Brazilians comprise a "global football workforce" (Poli, Ravenel and Besson 2019) as the largest national group of migrant players in contemporary football. Previous ethnographic studies (Rial 2008, 2012) reveal that Brazilian athletes value the opportunity to move across borders.
In constructing mobile aspirations, athletes from the Global South attempt to embody a form of respectable masculinity (Esson 2015a; Besnier, Guinness, Hann and Kovač 2018). Although their movement is advantageous to many parties, sports migrants are among the most visible and precarious nodes of sports industries.
Athletes are regularly subjected to short-term contracts and premature career termination due to injuries (Roderick 2006). In this chapter, I will analyse how migrant Brazilian football and futsal players construct narratives about their careers, express masculinities and embody religious symbols in the Czech Republic, Lebanon, Austria, and Israel.
My analysis is based on life-history interviews with migrant athletes, and informal conversations with one sports agent and one migrant futsal coach (Connell 2010; Butler 2005). Life-history interviews reveal not only how athletes use religious symbols in their everyday life, but also how race, gender, and class are articulated in sports migrants' experiences.

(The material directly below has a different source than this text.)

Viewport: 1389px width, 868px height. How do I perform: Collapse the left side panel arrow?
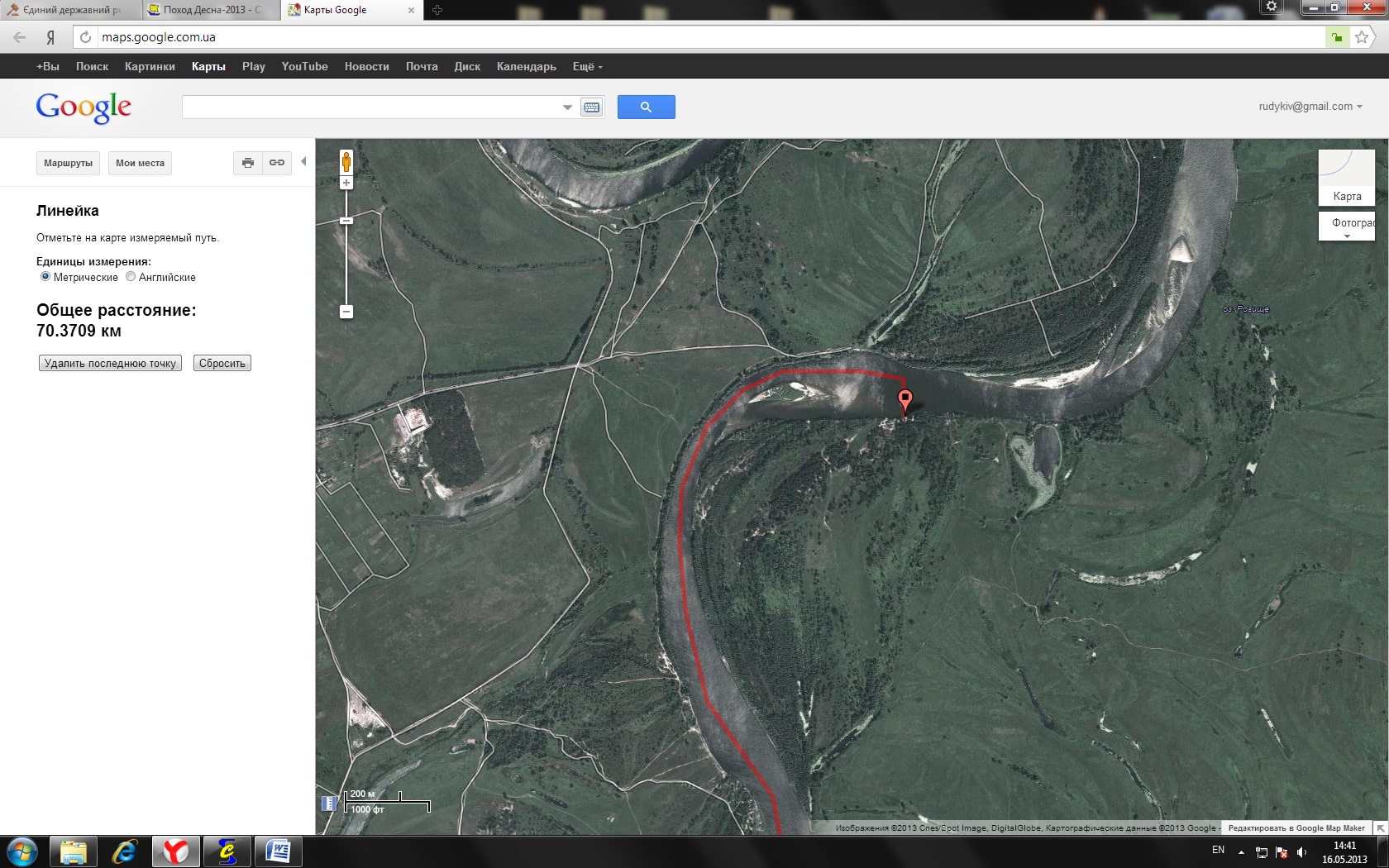303,162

This chapter is inspired by my engagement with Talal Asad's "anthropology of secularism" (1987, 2000, 2003) as well as Saba Mahmood's (2001, 2005) analysis of a contemporary women's religious movement in Cairo. I argue that Asad's and Mahmood's analyses of the relationship between religion, agency, pain, and suffering open paths to new understandings and interpretations of the subjective experiences of contemporary sport migrants.